Nicolas Liponne | NurPhoto | Getty Images
Microsoft founder Bill Gates on Saturday said that COVID-19 medication and future vaccines should be distributed to people who need them the most and not to “the highest bidder.”
“If we just let drugs and vaccines go to the highest bidder, instead of to the people and the places where they are most needed, we’ll have a longer, more unjust deadlier pandemic,” Gates, a billionaire philanthropist, said during a remote Covid-19 conference hosted by the International AIDS Society.
“We need leaders to make these hard decisions about distributing based on equity, not just on market-driven factors,” he added.
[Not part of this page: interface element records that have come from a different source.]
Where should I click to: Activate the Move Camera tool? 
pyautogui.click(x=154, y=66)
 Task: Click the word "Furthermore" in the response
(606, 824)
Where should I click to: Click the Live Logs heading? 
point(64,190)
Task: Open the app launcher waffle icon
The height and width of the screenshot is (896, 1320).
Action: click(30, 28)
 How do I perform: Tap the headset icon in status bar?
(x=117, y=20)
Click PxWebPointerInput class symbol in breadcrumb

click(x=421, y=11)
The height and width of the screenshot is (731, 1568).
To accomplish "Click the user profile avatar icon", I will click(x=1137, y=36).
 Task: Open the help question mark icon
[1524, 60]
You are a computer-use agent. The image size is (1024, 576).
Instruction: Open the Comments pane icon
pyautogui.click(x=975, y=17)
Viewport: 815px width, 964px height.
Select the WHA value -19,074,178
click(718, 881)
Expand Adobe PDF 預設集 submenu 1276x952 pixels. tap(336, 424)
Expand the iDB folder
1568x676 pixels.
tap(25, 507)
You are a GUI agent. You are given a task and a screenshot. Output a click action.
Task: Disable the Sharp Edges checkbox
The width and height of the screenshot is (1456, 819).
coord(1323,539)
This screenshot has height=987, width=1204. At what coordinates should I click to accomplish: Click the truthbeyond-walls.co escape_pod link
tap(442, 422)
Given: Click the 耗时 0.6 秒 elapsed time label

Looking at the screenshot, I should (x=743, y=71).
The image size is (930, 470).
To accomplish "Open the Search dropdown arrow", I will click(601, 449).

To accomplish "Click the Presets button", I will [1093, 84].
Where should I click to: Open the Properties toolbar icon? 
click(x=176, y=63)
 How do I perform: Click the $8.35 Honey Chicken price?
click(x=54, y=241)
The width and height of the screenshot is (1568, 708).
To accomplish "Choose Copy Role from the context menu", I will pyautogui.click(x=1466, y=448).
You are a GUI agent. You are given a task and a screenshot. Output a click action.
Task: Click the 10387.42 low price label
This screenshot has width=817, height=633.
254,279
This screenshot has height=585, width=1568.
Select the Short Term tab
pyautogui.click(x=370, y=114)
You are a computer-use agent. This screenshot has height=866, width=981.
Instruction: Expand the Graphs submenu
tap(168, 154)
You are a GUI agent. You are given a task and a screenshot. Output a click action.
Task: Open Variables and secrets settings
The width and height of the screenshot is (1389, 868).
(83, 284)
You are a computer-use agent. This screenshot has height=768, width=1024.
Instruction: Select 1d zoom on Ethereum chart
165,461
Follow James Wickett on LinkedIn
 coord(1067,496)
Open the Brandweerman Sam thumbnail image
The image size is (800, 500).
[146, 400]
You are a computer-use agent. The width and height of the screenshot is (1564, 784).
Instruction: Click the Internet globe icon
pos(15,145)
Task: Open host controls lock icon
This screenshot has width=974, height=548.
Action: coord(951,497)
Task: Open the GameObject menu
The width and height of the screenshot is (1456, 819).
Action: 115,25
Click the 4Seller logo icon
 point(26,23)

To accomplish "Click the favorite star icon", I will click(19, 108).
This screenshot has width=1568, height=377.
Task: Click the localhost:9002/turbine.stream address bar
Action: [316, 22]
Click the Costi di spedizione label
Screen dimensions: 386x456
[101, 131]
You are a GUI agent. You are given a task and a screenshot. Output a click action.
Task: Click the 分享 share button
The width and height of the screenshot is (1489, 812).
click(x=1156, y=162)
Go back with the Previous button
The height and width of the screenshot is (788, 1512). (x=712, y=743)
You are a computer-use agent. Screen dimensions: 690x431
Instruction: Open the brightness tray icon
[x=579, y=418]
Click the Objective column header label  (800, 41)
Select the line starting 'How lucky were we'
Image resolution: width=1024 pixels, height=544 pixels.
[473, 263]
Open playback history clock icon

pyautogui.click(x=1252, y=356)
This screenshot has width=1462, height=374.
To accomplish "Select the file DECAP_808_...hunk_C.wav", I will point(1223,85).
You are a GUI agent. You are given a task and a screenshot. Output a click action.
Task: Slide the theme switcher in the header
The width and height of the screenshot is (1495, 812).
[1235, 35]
As countries and companies race to bring a vaccine to the market, concerns have risen about wealthier nations receiving more drugs than developing countries. There have been calls for future coroanvirus vaccines to be treated as public goods for everyone, without profit.
The World Health Organization said that 21 candidate vaccines are currently in clinical trials being tested on human volunteers, three of which are in the third phase of those trials.
U.S. biotech firm Moderna, U.K. pharmaceutical company AstraZeneca and China’s Sinovac Biotech have made the most progress towards developing vaccine candidates for the coronavirus. However, Moderna, which is working with the U.S. National Institutes of Health, recently said that its late-stage trial for a vaccine will be delayed, possibly by a few weeks.
A potential vaccine being developed by the drug giant Pfizer and the biotech firm BioNTech has garnered immune responses in healthy patients, but also caused fever and other side effects.
Gates said a main takeaway from the battle against HIV/AIDS two decades ago is the significance of creating a fair global distribution system to make drugs available for everyone. He said the AIDS crisis serves as a model in making Covid-19 drugs more equally and widely available, pointing to the 2002 Global Fund to Fight AIDS, Tuberculosis, and Malaria as an example.
“Global cooperation, a resolve to invent the tools and get them out where they’re needed most is critical,” Gates said. “When we have those things, nations, institutions and advocates working together on this collective response, we do see remarkable impact.”